§ Records from a dataset:

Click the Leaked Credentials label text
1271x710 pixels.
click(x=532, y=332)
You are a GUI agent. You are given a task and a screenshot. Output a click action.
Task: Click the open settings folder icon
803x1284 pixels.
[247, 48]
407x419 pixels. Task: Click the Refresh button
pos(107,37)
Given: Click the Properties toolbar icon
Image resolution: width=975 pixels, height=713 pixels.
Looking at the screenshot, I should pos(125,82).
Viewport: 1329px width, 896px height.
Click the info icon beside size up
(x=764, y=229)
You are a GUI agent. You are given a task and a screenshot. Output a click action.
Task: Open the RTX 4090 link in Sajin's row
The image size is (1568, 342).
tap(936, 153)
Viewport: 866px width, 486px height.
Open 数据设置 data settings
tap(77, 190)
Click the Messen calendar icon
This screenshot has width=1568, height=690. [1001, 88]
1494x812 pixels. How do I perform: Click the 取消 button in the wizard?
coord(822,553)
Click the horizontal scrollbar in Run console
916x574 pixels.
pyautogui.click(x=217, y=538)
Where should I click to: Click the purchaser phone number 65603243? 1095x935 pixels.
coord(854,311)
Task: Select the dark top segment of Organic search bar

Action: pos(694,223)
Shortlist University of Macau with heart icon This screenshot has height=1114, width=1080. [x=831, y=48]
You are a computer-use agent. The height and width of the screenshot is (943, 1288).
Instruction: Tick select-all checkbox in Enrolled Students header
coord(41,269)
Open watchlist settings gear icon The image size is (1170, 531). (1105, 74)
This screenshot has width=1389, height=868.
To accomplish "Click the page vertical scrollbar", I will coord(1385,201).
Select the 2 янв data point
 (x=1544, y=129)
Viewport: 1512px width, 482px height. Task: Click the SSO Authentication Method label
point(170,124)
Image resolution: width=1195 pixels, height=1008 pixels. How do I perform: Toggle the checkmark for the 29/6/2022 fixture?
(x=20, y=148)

§ WHAT TO PRODUCE: Rewrite the records above, changing each "Viewport" to "Window" and leaving everything else as it is.

§ RESPONSE:
Click the Leaked Credentials label text
1271x710 pixels.
click(x=532, y=332)
You are a GUI agent. You are given a task and a screenshot. Output a click action.
Task: Click the open settings folder icon
803x1284 pixels.
[247, 48]
407x419 pixels. Task: Click the Refresh button
pos(107,37)
Given: Click the Properties toolbar icon
Image resolution: width=975 pixels, height=713 pixels.
Looking at the screenshot, I should pos(125,82).
Window: 1329px width, 896px height.
Click the info icon beside size up
(x=764, y=229)
You are a GUI agent. You are given a task and a screenshot. Output a click action.
Task: Open the RTX 4090 link in Sajin's row
The image size is (1568, 342).
tap(936, 153)
Window: 866px width, 486px height.
Open 数据设置 data settings
tap(77, 190)
Click the Messen calendar icon
This screenshot has width=1568, height=690. [1001, 88]
1494x812 pixels. How do I perform: Click the 取消 button in the wizard?
coord(822,553)
Click the horizontal scrollbar in Run console
916x574 pixels.
pyautogui.click(x=217, y=538)
Where should I click to: Click the purchaser phone number 65603243? 1095x935 pixels.
coord(854,311)
Task: Select the dark top segment of Organic search bar

Action: pos(694,223)
Shortlist University of Macau with heart icon This screenshot has height=1114, width=1080. [x=831, y=48]
You are a computer-use agent. The height and width of the screenshot is (943, 1288).
Instruction: Tick select-all checkbox in Enrolled Students header
coord(41,269)
Open watchlist settings gear icon The image size is (1170, 531). (1105, 74)
This screenshot has width=1389, height=868.
To accomplish "Click the page vertical scrollbar", I will coord(1385,201).
Select the 2 янв data point
 (x=1544, y=129)
Window: 1512px width, 482px height. Task: Click the SSO Authentication Method label
point(170,124)
Image resolution: width=1195 pixels, height=1008 pixels. How do I perform: Toggle the checkmark for the 29/6/2022 fixture?
(x=20, y=148)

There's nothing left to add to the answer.